Currently the guidelines for exercising individuals are based on information in a paper by Lemon (1996). Recommendations for those who engage in regular endurance exercise are 1.2-1.4 g protein/kg body mass/d and for strength exercisers, 1.7-1.8 g protein/kg body mass/d. Therefore, in coming years, we may see these recommendations going up to match what strength athletes are instinctively using which seems to be around 2-2.5g/kg. In my opinion, in non-drug using trainers, intakes of 1.5-2g per kilogram are well in excess of what is needed. Very high intakes of protein simply lead to a greater breakdown and production of urea (waste product) whereas with normal, optimal, intakes of protein the salvage of urea via urea hydrolysis, is more efficient (Fouillet et al., 2008).
The unfortunate thing with many studies is that they only look at 2-3 levels of protein intake to determine which is ‘better’ in relation to the goals they have outlined. Studies showing that 2.5g/kg BW of protein is better for strength and size gains versus 1.2g/kg BW do not tell us whether 2.5g/kg is better than 2g/kg or indeed if 3g/kg would be better still. A study published just six months ago conducted at the Human Performance Laboratory, Birmingham, looked at the effect of increased dietary protein on tolerance to intensified training. Witard and colleagues examined the effect of increased protein intake on short-term decrements in endurance performance during a block of high-intensity training. The control group consumed 1.5g/kg BW protein while the intervention group consumed 3g/kg BW. The group concluded that
“Additional protein intake reduced symptoms of psychological stress and may result in a worthwhile amelioration of the performance decline experienced during a block of high-intensity training.”

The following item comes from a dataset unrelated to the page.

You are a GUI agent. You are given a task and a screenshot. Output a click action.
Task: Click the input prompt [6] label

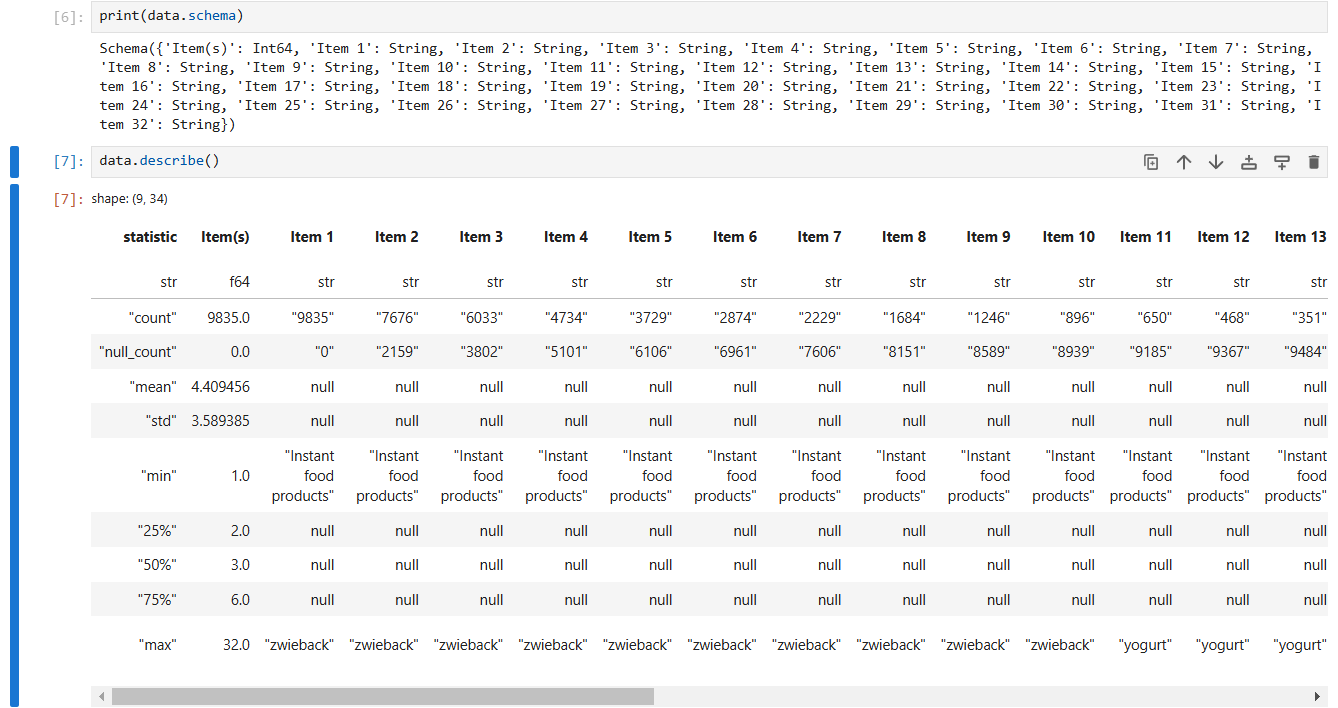[x=68, y=17]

Again, the reason I include this is that many people ‘cross train’ in the sense that they both run, cycle, play football and weight train all in the same week!
Some say that eating a very high protein diet produces a beneficial anabolic hormonal environment and it is this reason individuals should consume more than is recommended by experts. However, this does not seem to be the case and in fact, eating too much protein at the expense of carbohydrate may well reduce the body’s levels of anabolic hormones such as testosterone. A study in 2007 by Ormsbee and colleagues also looked at the effect of increased protein intakes on levels of IGF-1, IGF-I, IGFBP-1, and IGFBP-3 which are hormones involved in muscle building. Intakes were 50 g, 100 g, or 200 g and showed no differences in serum concentrations of any of the hormones. However, what was noted was that the 50 g/d of protein resulted in a negative nitrogen balance, whereas 100 g/d and 200 g/d resulted in a positive nitrogen balance with 200g/d being significantly greater than 100 g.
For the individuals using appropriate training methodologies to gain muscle, including periodization of this training, protein intakes of 2-2.5g/kg seem appropriate. If using supplementation such as creatine, leucine and whey protein, the protein needs may well be increased above normal because of the increased ability to stimulate protein synthesis and other anabolic processes. It is also useful to note that some form of protein cycling may be beneficial. So that when a new block of training is started, more protein is consumed. Also, when energy intake or carbohydrate intake go down, protein intake must go up concomitantly.